INSTRUCTIONS TO FOLLOW
Could you give the forum post about disk write errors again, starting with "I do wish there" and going on through "looked at it.", and switch "write check option" to "write verify option"?

[[ TEXT UNDER STUDY, beginning ]]

Yes.  The CDs all passed the scanner RedHat provided and they installed
correctly on a desktop system. The drive I used for linux was zeroed
and it passed a read/write badblock scan on the whole disk and several
on the partition in question.  Still, it could be that the drive is
getting the data into its buffer correctly but not out to the magnetic
media, but the fact that the errors move around so much indicates that
it is not the media itself that is bad.  My next comment is on the
fringes of my competence and is mostly opinion:  If the drive is
failing to actually transfer the data from its buffer to the media,
there should be an error indication of some sort and it should be passed
back to the OS where it can be logged.  I didn't see any such code, but
I'm not sure I'd recognize it if I saw it.

I do wish there were a write check option.  It does nasty things to
performance, but improves system integrity.  Of course I haven't checked
the upper layers in the system yet.  There might be such an option at the
block cache or file system levels and I'd not have seen it yet. It's
been about four years since I went through that code last so I'm foggy on
the details and it has almost certainly changed since I looked at it.

[[ TEXT UNDER STUDY, end ]]
[[ INFORMATION SHOWN, beginning ]]

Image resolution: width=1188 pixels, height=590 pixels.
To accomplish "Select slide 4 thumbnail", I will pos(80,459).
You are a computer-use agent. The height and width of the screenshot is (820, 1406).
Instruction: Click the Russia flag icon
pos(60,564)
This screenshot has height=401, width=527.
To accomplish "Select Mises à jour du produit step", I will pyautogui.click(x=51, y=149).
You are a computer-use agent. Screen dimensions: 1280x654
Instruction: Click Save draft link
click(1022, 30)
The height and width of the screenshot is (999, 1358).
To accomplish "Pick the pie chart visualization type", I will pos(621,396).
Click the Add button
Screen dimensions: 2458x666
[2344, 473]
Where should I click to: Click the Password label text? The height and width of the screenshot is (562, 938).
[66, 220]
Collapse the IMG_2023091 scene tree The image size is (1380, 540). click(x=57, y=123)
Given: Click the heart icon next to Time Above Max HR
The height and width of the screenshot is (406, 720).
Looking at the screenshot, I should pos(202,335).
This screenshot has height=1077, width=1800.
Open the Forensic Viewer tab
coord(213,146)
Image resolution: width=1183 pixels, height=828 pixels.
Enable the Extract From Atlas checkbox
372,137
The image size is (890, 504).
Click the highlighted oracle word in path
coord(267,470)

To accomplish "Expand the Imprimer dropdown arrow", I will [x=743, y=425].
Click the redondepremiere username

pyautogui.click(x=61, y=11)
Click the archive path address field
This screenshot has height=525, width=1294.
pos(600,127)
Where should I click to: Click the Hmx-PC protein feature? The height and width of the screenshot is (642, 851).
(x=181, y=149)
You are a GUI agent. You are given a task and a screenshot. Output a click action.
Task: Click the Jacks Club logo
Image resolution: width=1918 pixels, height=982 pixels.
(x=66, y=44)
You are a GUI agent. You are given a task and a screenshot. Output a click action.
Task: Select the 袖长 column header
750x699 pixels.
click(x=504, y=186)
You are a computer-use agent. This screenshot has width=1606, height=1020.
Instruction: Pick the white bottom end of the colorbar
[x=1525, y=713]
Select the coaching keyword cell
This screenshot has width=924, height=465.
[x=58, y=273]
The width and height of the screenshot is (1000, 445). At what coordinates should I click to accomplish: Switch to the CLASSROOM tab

[[ INFORMATION SHOWN, end ]]

EXERCISE SOLUTION
I do wish there were a write verify option.  It does nasty things to
performance, but improves system integrity.  Of course I haven't checked
the upper layers in the system yet.  There might be such an option at the
block cache or file system levels and I'd not have seen it yet. It's
been about four years since I went through that code last so I'm foggy on
the details and it has almost certainly changed since I looked at it.